> Consegna 1
Secondo il testo sulla croce di Cristo, che cosa sceglie Gesù al posto della forza e della ricchezza?
> Consegna 2
Prosegui il testo sulla croce di Cristo partendo dall'ultima frase riportata.

> Estratto del testo
“CRISTO VA INCONTRO ALLA MORTE CON LIBERTÀ DI FIGLIO”
Tutto l’impegno quaresimale di penitenza e di conversione in questa domenica viene focalizzato attorno al momento cruciale del mistero di Cristo e della vita cristiana: la croce come obbedienza al Padre e solidarietà con gli uomini, la sofferenza del Servo del Signore (cf 1″ lettura) inseparabilmente congiunta alla gloria (2″ lettura). La strada che Gesù intraprende per salvare (= per regnare) si pone in contrasto con ogni più ragionevole attesa perché egli sceglie non la forza e la ricchezza, ma la debolezza e la povertà. Il compendio della celebrazione odierna è offerto già nella monizione che introduce la processione delle Palme: «Questa assemblea liturgica è preludio alla Pasqua del Signore… Gesù entra in Gerusalemme per dare compimento al mistero della sua morte e risurrezione… Chiediamo la grazia di seguirlo fino alla croce per essere partecipi della sua risurrezione».

> Record estratti
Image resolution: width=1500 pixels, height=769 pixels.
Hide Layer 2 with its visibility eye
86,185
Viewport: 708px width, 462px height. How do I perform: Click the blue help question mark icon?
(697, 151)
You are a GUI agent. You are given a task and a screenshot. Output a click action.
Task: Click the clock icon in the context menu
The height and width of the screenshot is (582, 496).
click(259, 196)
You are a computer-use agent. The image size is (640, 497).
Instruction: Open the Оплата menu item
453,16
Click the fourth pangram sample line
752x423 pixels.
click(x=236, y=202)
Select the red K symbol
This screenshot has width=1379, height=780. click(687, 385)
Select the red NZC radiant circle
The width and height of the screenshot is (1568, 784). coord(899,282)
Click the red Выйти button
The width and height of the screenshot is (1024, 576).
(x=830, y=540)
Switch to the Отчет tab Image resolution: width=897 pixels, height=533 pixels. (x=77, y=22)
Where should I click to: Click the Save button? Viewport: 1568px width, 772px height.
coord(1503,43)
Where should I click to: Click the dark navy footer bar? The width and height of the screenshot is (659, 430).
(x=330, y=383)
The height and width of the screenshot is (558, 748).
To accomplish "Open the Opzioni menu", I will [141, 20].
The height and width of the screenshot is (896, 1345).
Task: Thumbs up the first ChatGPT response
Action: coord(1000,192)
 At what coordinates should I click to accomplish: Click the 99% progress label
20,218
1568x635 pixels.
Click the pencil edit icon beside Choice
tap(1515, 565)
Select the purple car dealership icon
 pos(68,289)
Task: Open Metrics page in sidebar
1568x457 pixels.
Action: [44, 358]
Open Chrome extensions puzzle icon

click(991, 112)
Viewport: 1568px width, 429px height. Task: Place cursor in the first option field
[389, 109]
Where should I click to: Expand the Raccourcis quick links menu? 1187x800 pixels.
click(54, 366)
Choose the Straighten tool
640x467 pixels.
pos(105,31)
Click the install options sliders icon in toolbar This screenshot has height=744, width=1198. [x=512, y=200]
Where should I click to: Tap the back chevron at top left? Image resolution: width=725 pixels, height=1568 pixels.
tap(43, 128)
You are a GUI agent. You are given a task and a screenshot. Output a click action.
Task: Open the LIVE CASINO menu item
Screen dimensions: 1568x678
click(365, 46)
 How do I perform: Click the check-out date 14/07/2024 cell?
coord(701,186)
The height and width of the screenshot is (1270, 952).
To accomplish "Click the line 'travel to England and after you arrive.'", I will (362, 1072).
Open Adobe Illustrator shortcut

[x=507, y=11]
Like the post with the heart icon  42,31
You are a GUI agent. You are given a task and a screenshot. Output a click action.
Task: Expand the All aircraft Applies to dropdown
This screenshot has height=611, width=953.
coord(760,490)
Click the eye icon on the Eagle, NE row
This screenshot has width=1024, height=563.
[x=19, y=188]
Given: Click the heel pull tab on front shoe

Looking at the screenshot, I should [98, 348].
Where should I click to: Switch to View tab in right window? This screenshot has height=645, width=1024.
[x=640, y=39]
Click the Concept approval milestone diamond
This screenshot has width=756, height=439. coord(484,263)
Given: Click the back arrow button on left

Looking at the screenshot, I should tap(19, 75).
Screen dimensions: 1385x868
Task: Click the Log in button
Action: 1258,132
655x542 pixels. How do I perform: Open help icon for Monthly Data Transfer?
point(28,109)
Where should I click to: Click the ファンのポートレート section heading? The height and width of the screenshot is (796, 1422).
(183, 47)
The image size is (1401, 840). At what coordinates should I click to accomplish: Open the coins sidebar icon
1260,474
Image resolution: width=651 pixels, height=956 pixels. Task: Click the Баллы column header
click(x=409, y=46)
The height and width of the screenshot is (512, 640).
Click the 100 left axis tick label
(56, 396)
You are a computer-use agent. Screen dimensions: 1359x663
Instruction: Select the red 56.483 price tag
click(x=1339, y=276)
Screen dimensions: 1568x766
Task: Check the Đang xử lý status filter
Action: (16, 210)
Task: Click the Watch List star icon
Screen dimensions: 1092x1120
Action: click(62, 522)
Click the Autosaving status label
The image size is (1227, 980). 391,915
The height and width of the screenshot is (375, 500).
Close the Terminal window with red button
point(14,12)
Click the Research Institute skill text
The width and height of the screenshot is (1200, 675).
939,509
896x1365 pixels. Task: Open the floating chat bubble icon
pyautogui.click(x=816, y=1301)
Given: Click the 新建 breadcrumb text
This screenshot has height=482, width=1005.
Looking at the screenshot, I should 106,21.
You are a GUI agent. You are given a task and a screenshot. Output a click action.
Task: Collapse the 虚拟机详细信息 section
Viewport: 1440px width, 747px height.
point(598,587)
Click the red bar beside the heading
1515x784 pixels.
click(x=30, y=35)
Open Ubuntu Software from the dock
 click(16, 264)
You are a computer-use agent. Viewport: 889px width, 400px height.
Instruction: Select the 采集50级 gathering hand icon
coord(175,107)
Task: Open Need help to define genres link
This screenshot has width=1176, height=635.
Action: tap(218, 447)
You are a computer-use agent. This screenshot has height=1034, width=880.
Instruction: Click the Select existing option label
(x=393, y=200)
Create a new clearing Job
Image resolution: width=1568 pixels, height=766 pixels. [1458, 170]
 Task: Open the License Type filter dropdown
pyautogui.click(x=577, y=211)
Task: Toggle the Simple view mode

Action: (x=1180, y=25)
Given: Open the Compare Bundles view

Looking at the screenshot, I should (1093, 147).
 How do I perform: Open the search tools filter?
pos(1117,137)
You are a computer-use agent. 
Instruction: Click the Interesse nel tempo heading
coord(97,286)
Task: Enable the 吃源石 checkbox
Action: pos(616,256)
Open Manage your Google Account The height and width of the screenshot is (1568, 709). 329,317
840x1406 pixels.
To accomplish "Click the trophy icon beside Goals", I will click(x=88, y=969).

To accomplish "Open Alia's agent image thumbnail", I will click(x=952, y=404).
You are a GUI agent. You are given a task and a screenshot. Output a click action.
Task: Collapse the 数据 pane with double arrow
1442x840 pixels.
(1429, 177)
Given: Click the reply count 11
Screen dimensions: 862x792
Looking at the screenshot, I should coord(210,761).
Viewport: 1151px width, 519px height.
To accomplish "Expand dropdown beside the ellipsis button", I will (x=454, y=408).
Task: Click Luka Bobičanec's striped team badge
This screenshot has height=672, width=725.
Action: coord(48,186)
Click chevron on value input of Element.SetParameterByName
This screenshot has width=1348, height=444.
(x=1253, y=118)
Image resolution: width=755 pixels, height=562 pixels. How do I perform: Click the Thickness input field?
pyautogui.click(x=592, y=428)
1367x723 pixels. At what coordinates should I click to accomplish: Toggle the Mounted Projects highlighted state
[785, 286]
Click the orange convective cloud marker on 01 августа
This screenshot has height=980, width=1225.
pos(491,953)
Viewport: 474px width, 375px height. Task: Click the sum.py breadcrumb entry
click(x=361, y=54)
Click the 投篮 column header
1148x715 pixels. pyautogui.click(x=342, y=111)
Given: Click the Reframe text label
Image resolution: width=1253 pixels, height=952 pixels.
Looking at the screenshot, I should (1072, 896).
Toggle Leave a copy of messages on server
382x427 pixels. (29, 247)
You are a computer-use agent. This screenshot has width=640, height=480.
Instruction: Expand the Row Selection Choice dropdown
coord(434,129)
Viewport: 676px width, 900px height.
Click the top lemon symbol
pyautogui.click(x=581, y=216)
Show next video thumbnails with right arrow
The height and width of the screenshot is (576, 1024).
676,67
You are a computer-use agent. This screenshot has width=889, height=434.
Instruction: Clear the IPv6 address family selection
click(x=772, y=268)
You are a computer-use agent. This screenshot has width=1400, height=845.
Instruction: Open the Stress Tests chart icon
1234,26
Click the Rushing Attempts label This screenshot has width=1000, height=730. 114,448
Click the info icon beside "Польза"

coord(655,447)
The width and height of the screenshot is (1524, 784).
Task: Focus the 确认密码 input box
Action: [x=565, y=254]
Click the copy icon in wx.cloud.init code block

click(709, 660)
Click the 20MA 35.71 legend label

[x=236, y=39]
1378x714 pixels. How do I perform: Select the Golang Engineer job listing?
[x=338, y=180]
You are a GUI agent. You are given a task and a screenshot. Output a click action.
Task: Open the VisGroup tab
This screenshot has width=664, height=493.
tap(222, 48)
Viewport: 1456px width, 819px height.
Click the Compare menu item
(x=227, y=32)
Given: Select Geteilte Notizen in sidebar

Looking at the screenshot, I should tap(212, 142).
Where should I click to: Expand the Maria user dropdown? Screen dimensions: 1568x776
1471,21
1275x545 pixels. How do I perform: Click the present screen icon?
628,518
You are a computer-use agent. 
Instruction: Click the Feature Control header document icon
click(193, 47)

> Risultato finale 1
La debolezza e la povertà.

> Risultato finale 2
Riflessione
Gesù prima di morire in croce e di lasciare la terra dopo la sua risurrezione, volle continuare la sua presenza nel mondo con l’istituzione dell’ultima cena. La Chiesa, voluta da Cristo, ha compreso il valore di quel momento e ha iniziato a riunirsi nel giorno del Signore per ascoltare la Parola e realizzare il comando di Cristo: «Fate questo in memoria di me». La “domenica delle palme” o “di passione” fa rivivere tutta la drammaticità del processo e della condanna a morte di Gesù. Prima che tutto questo si realizzi, Gesù si preoccupa di lasciare il segno reale della sua presenza. L’ultima cena è l’ultima Pasqua di Gesù, il banchetto in cui ci si nutre di lui, si fa memoria della sua passione, ci si inebria del suo Spirito e si riceve la garanzia della gloria futura. Se ogni religione prevede un sacrificio dell’uomo a Dio, il cristianesimo si fonda sul sacrificio di Dio all’uomo.
Gesù «prese il pane». Prendere è un gesto profondamente umano, ma ci sono due modi di prendere: con la mano aperta per accogliere il dono, o con la mano chiusa per rapirlo; si tratta di due gesti che sono in discordanza tra loro: uno esprime accoglienza serena e riconoscente, l’altro è un gesto egoistico e violento. Prendere il pane, che nutre il corpo, è figura di ogni dono che l’uomo riceve: «Che cosa mai possiedi che tu non abbia ricevuto?» (I Cor 4,7). Nell’ultima cena Gesù prende il pane e il vino, non il frumento e l’uva, che sono frutti della terra; prende, in altre parole, non i prodotti della natura, ma quelli che l’uomo, con la sua storia e la sua cultura, ha raccolto e lavorato. Tutto ciò che fa parte della natura e della vita dell’uomo è assunto nel corpo di Gesù e viene ridonato a noi come cibo.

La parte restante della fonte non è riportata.